» Assignment:
Copy out only the lines running from the one that contains "Task: Open the ประเภท dropdown" through the end of the listing. Pictures stay out.

# # #

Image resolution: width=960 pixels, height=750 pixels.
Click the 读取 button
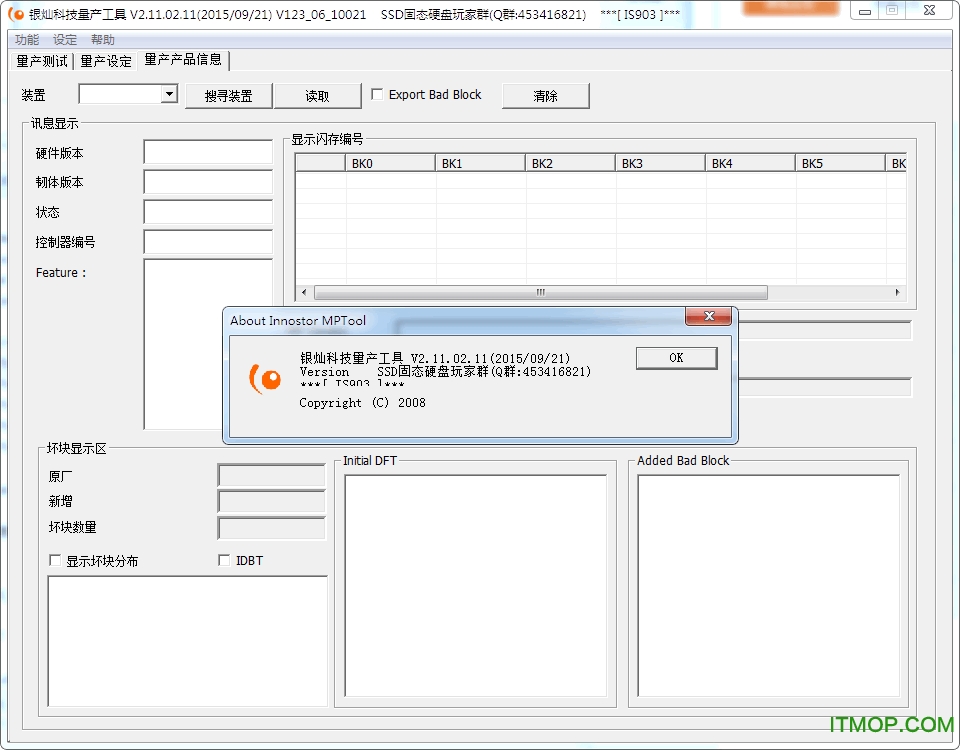(317, 96)
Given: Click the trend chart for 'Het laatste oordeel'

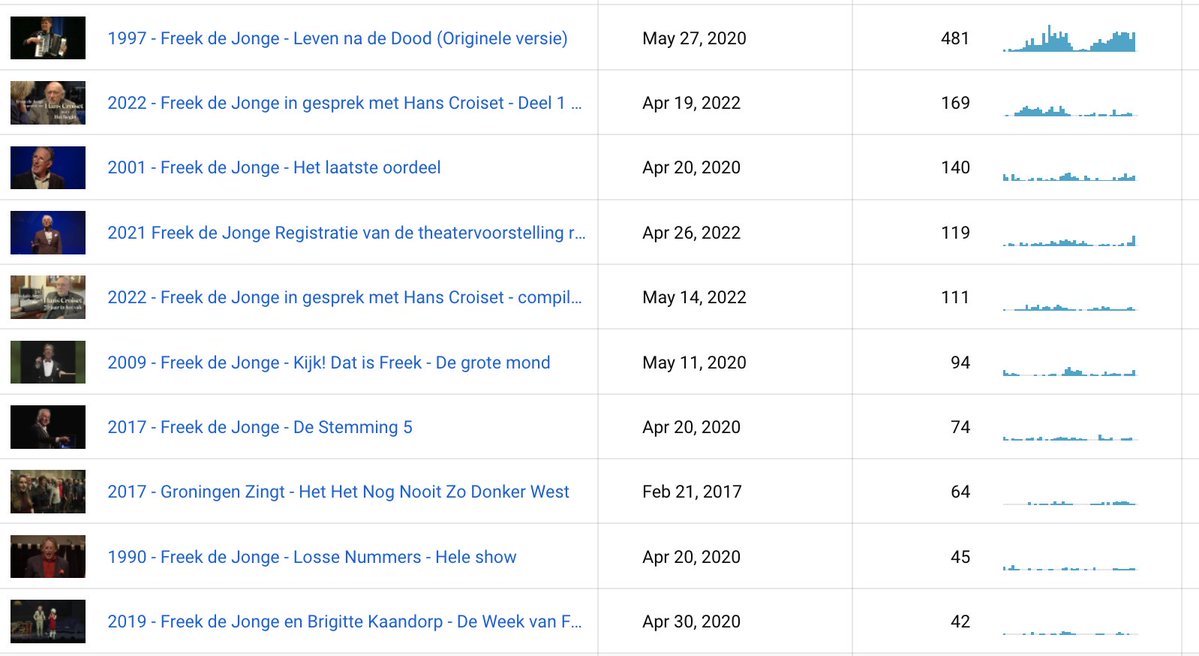Looking at the screenshot, I should tap(1069, 175).
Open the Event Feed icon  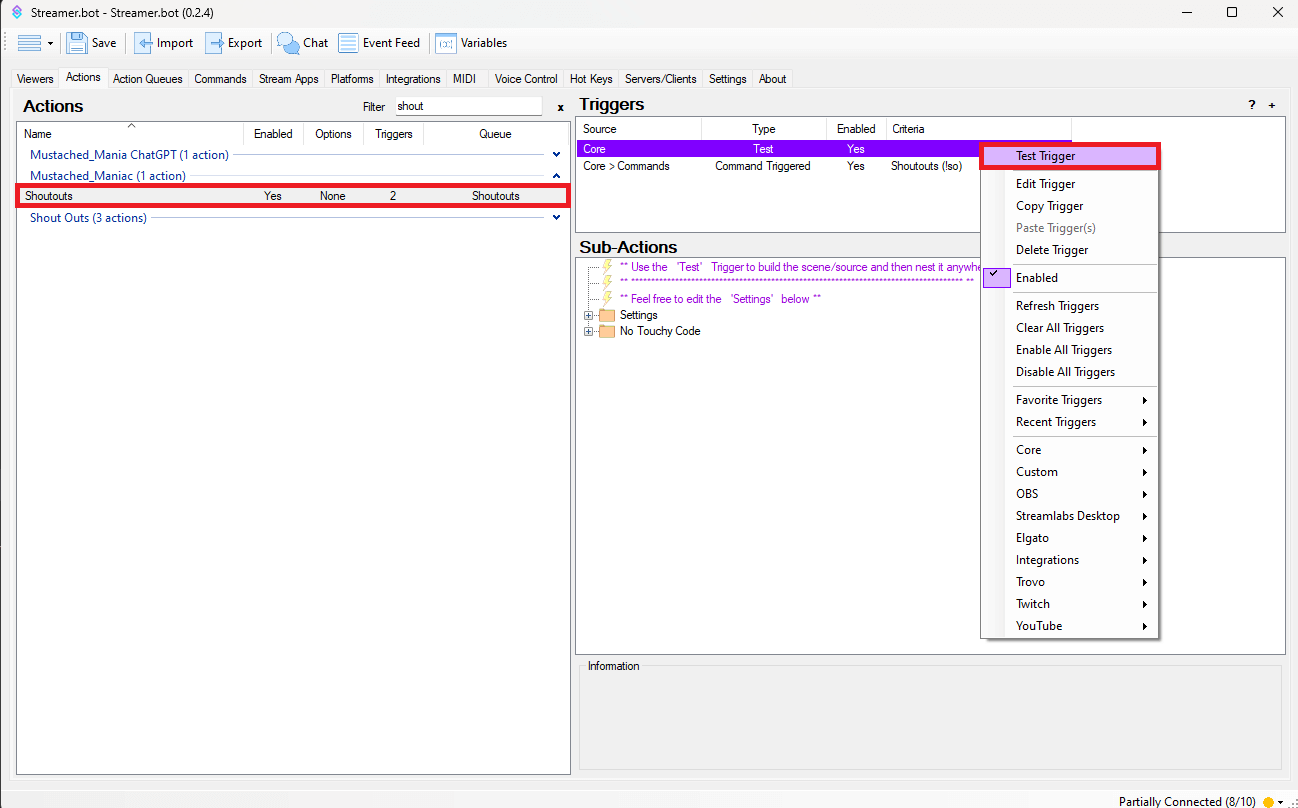(348, 43)
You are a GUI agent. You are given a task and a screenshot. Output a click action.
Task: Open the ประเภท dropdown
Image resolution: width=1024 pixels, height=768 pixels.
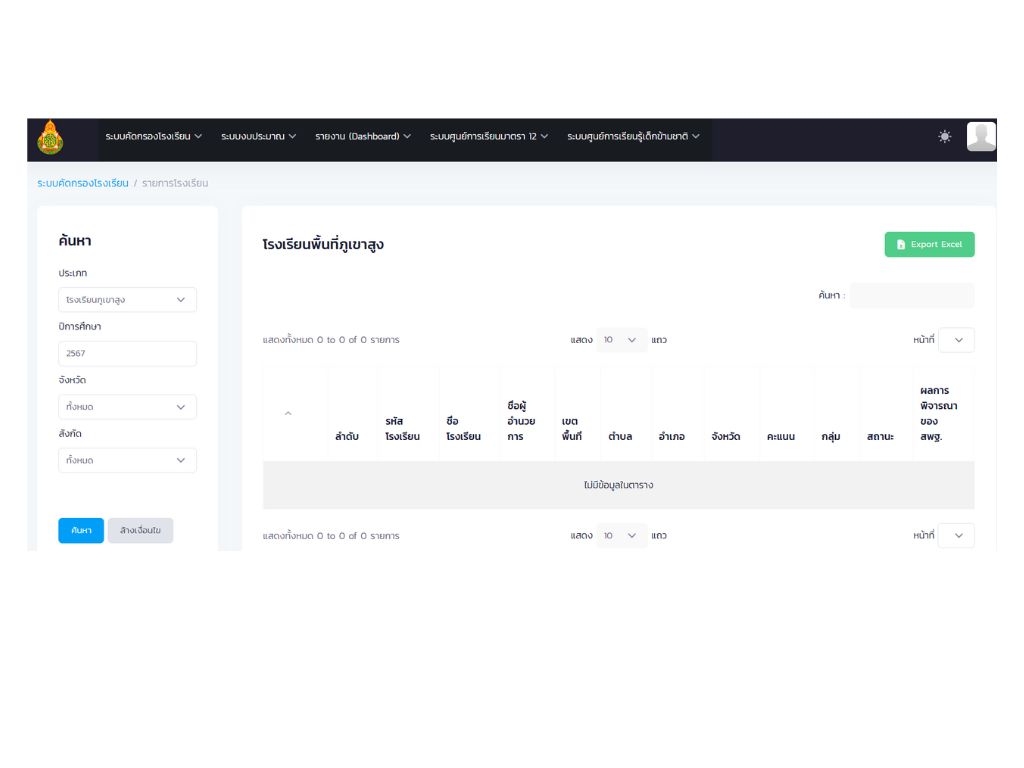[x=127, y=300]
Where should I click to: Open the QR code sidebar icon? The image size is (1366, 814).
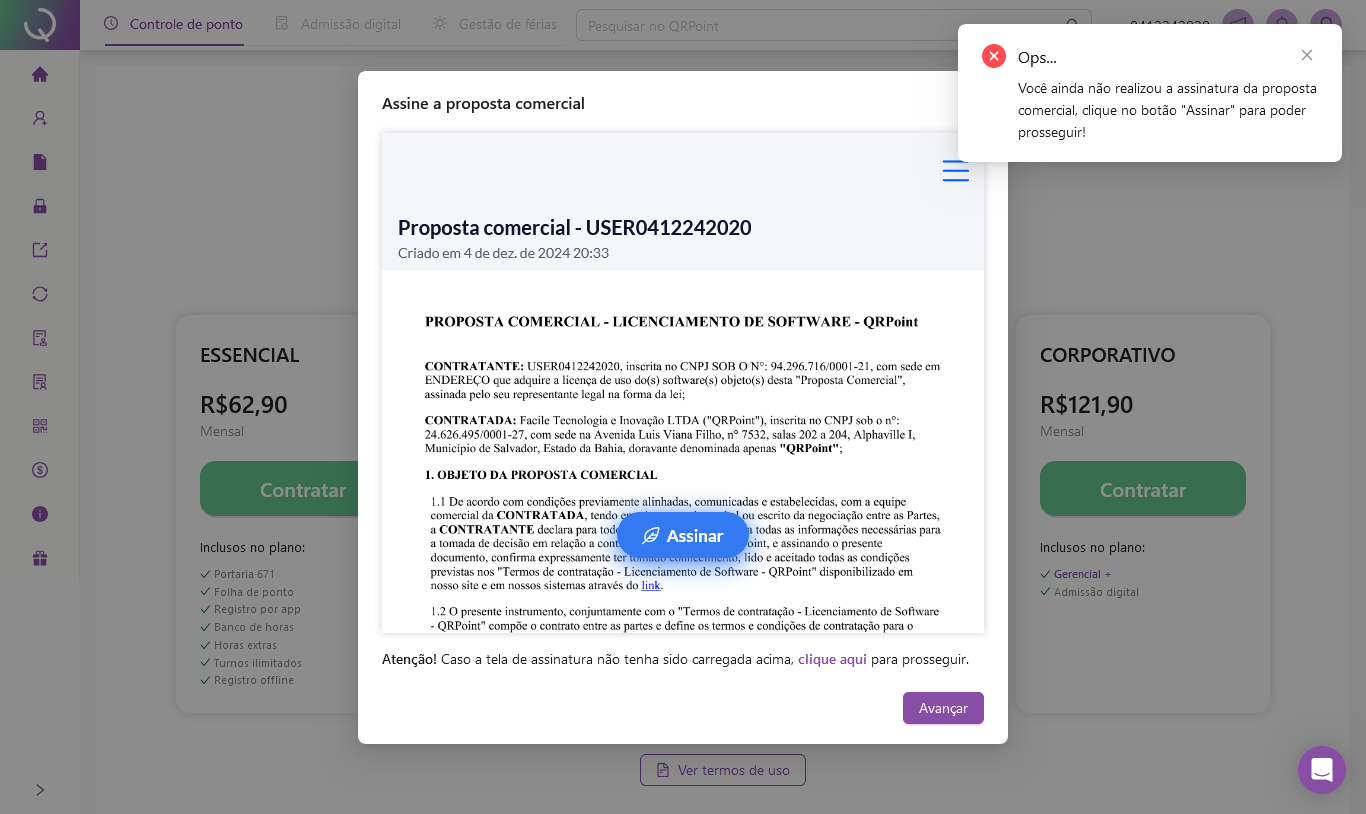(x=40, y=426)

# # #

» Expected answer:
Task: Open the ประเภท dropdown
Image resolution: width=1024 pixels, height=768 pixels.
[x=127, y=300]
Where should I click to: Open the QR code sidebar icon? The image size is (1366, 814).
(x=40, y=426)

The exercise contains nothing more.